If the worth of the home and bringing up children is practically ignored, many will find no sense of self-esteem within the home or in parenthood.
So much of what is magical and joyful about life takes place in the home. Snuggly duvets. Fresh flowers. Creativity. Play. Newborn baby cuddles. Games. The smell of dinner cooking. Fresh coffee. Many of the television shows we love feature home cooking (“The Great British Bake-Off”), de-cluttering (Marie Kondo), gardening (“Love Your Garden”), and home re-design (“Grand Designs”). We like home and home-making.
But to achieve the sorts of things that make home attractive, you need presence, you need cleaning, you need time, you need a cook, you need people to cuddle up with you under snuggly duvets in the morning—even if they are small children who wake you up far too early.

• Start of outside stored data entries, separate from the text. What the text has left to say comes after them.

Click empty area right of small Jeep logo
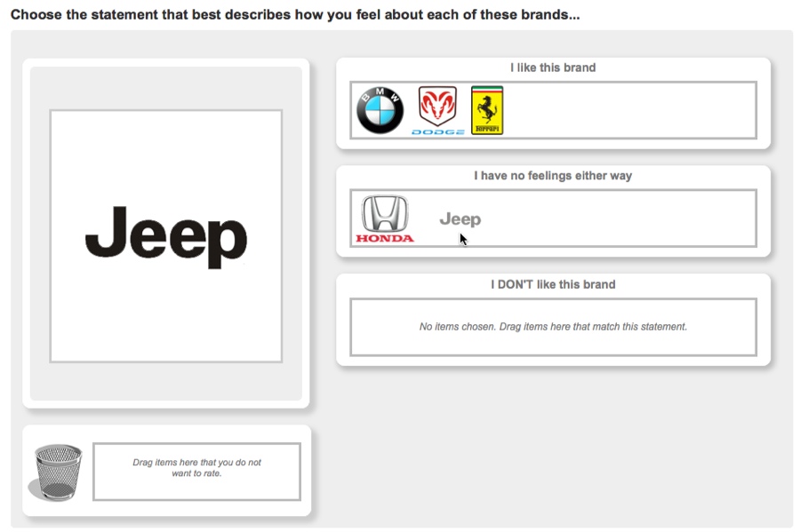This screenshot has width=800, height=532. pyautogui.click(x=622, y=218)
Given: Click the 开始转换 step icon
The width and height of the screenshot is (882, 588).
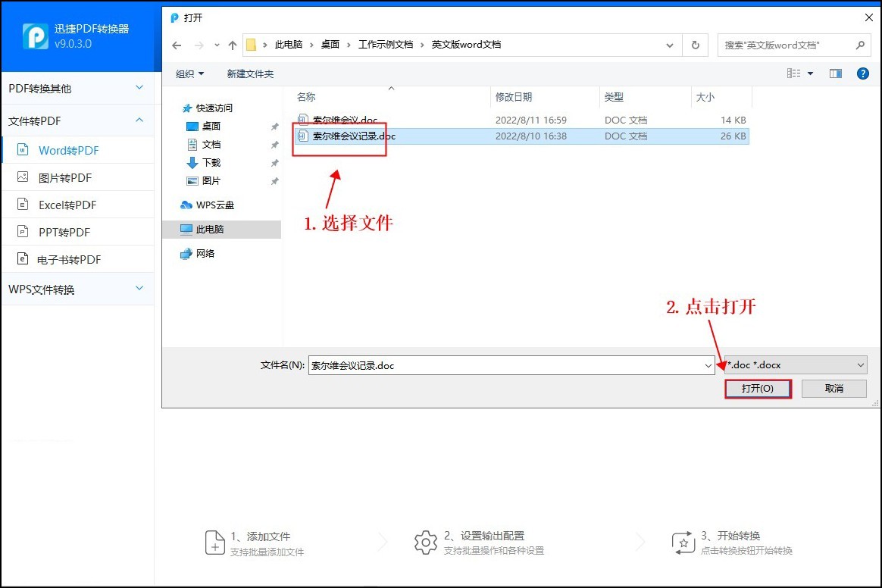Looking at the screenshot, I should [x=683, y=541].
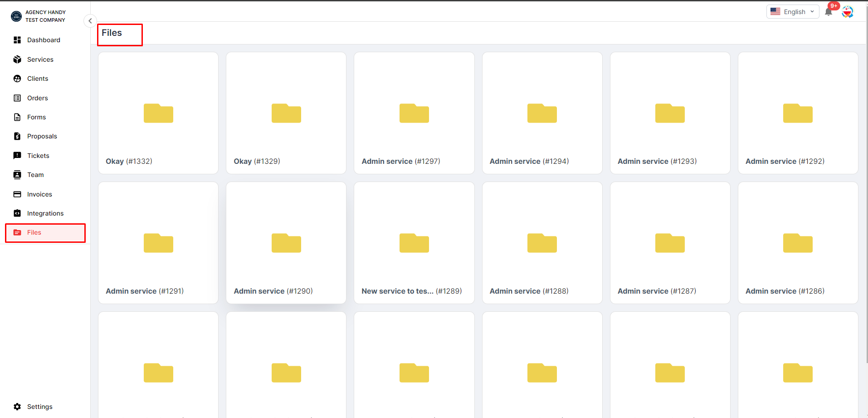Screen dimensions: 868x418
Task: Open the New service to tes... (#1289) folder
Action: coord(414,243)
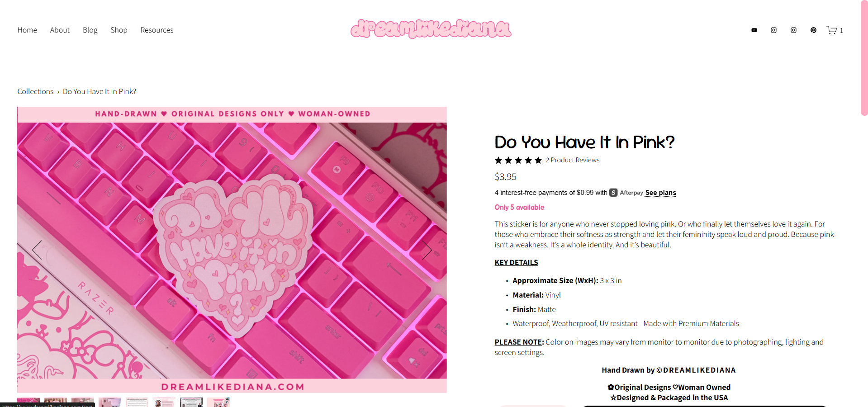Select the last product thumbnail

click(218, 402)
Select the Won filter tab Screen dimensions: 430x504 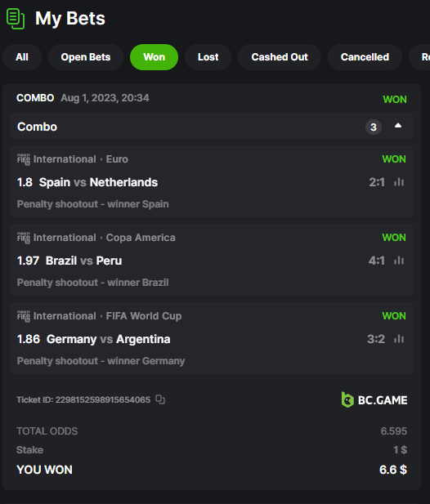tap(154, 57)
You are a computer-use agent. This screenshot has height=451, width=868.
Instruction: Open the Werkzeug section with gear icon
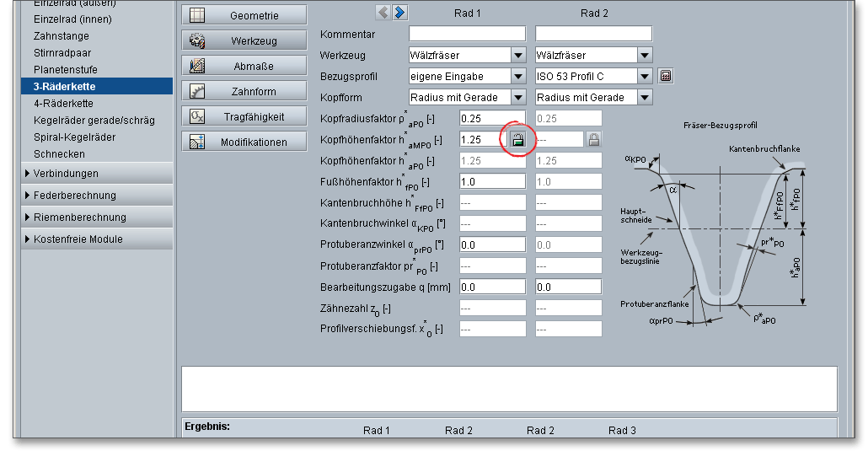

In the end it is the tiny, seemingly insignificant moments like these which many of us come to think of as the best things in life.
Yet, in our clamor for women’s equality, we forgot to make sure we also validated parenthood and the home as just as professional, real, useful, and attractive an endeavor as any in the workplace. We celebrate female CEOs, female leadership, and female career firsts; we want to make sure women have the choice to do the jobs they want to do and companies can benefit from their influence. Great.
But it is just as important to celebrate the home and celebrate true choice, when home is in fact what many find a fulfilling, productive, or necessary place to be. For many there is a middle ground to be found, somewhere between frantic CEO churning out more widgets or higher stock prices and full-time homemaker.
But if the worth of the home and bringing up children is practically ignored, many will find no sense of self-esteem within the home or in parenthood. Career will be the overriding goal of young people, and parenthood is indeed being increasingly delayed as a result. Thus, many women end up not having as many children as
they later realize they would like, or have none at all due to age-related fertility problems. They realize the joy of home and children all too late; it is increasingly something that was never mentioned as a valid option to them.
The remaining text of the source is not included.